There is no case for the grant of leave under r 4 unless the Court of Criminal Appeal is satisfied that the appellant has an arguable case that the trial judge has made an error of law or is satisfied that the appellant’s conviction is otherwise a miscarriage of justice. Satisfying the Court that there is an arguable case is extremely difficult where the appellant has failed to object to evidence or failed to ask for a direction concerning evidence. In such cases, the trial judge has made no error of law because he or she has not been asked for a ruling. Consequently, an appeal can only succeed if the Court of Criminal Appeal is satisfied that the admission of the evidence or the failure to give the direction has caused a miscarriage of justice, proof of which lies on the appellant.

  1. In Munro, Burns J (with whom Refshauge ACJ and Penfold J agreed) made essentially the same point in relation to r 5531 (at [130]):

In the present proceeding, there was no application made under r 5531 with respect to those grounds the appellant now seeks to agitate, which were not the subject of an objection at the trial. Appellants should not consider the provisions of r 5531 to be a formality which may be neglected. It is at the heart of the adversarial system that an accused chooses the manner in which his or her defence to criminal charges is conducted. Almost inevitably, this means that forensic decisions must be made on issues that arise in the course of the trial, such as objections to evidence or an objection to a direction given by the trial judge. The person best placed to make such an objection, by reason of familiarity with the basis on which the defence is being conducted and the atmosphere of the trial, is counsel for the accused. Where no such objection is taken, this Court is entitled to infer that counsel saw no unfairness or injustice in what was done.

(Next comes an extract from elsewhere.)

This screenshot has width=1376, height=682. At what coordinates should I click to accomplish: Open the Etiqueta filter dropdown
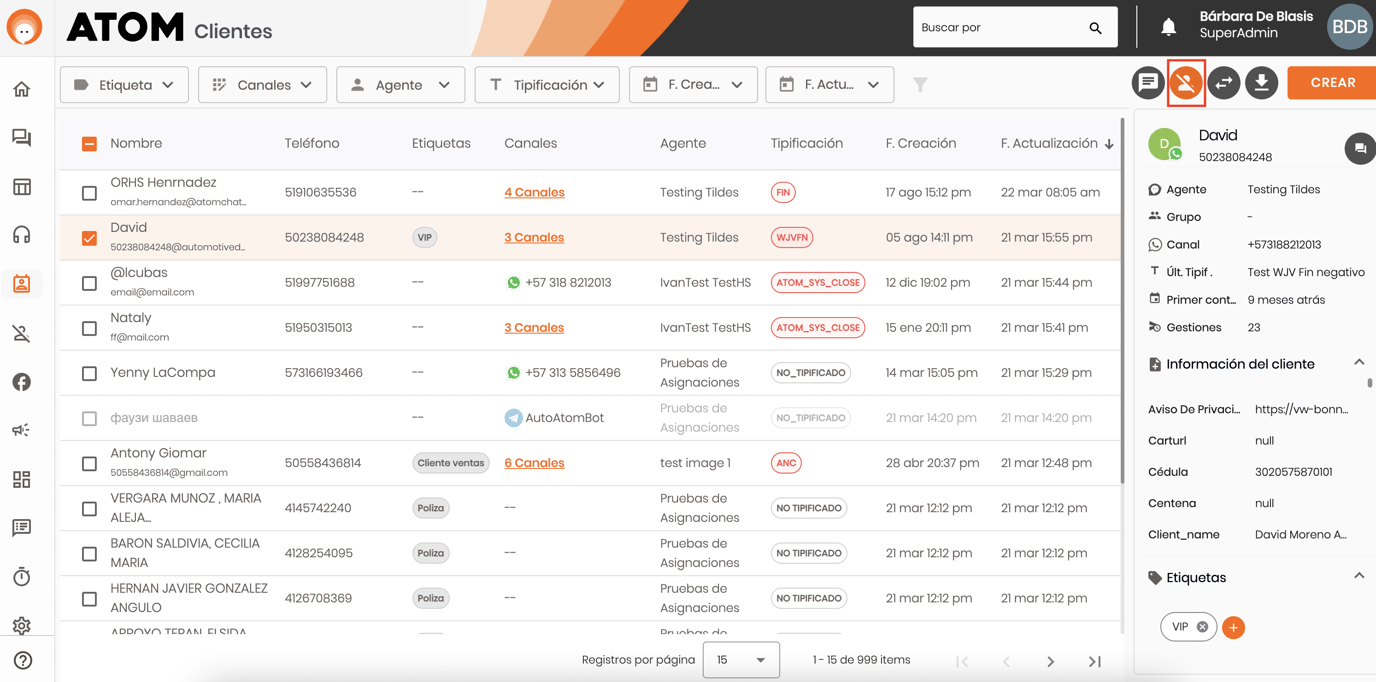(x=124, y=84)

  1. Despite the fact that, at trial, the appellant’s counsel failed to identify neither of the alleged errors, we consider that leave should be granted in relation to both proposed grounds as an error in either respect may have supported the conviction, i.e. may have resulted in a miscarriage of justice.

Ground 1: Recklessness as to consent

  1. Section 80D of the Miscellaneous Provisions Act says:

In a sexual offence proceeding, the judge must, in a relevant case, direct the jury that, in deciding whether the accused person was under a mistaken belief that a person consented to a sexual act, the jury may consider whether the belief was reasonable in the circumstances.

(emphasis added)

  1. Before the trial judge directed the jury, there was an exchange between the judge and counsel concerning s 80D. The judge said that he would give the direction required by the provision although its meaning was not entirely clear. The following exchange occurred:

Trial judge: Just to be clear Mr Boucaut, are you content if I put it on the basis that it is for the jury to decide whether there is a reasonable possibility that the mistaken belief was reasonable which implies that in order for the defence to be made out, the belief has to be a reasonable one?

Mr Boucaut: If it’s a mistaken belief which, in the circumstances, is a reasonable one and the Crown have not disproved… that beyond a reasonable doubt then it’s game over. The Crown wouldn’t have discharged its onus.

Trial judge: … But if it’s a mistaken belief which is unreasonable in the circumstances in the jury does not need to – then that is no barrier to a conviction?

Mr Boucaut: If they are satisfied beyond a reasonable doubt that there is no reasonable basis for that belief, then that would be in the Crown’s favour.

  1. In this exchange, Mr Boucaut QC appeared to concede that his client could be convicted if he had mistakenly believed that the complainant was consenting if his subjective belief was, objectively, unreasonable. That is the way in which the trial judge understood the concession. It may be that Mr Boucaut QC meant to convey that, if the jury found that the appellant’s belief was objectively unreasonable, that was an evidentiary matter “in the Crown’s favour” because the jury would be less likely to accept that the appellant genuinely held a belief that was an objectively unreasonable belief; if so, Mr Boucaut’s statement was poorly expressed.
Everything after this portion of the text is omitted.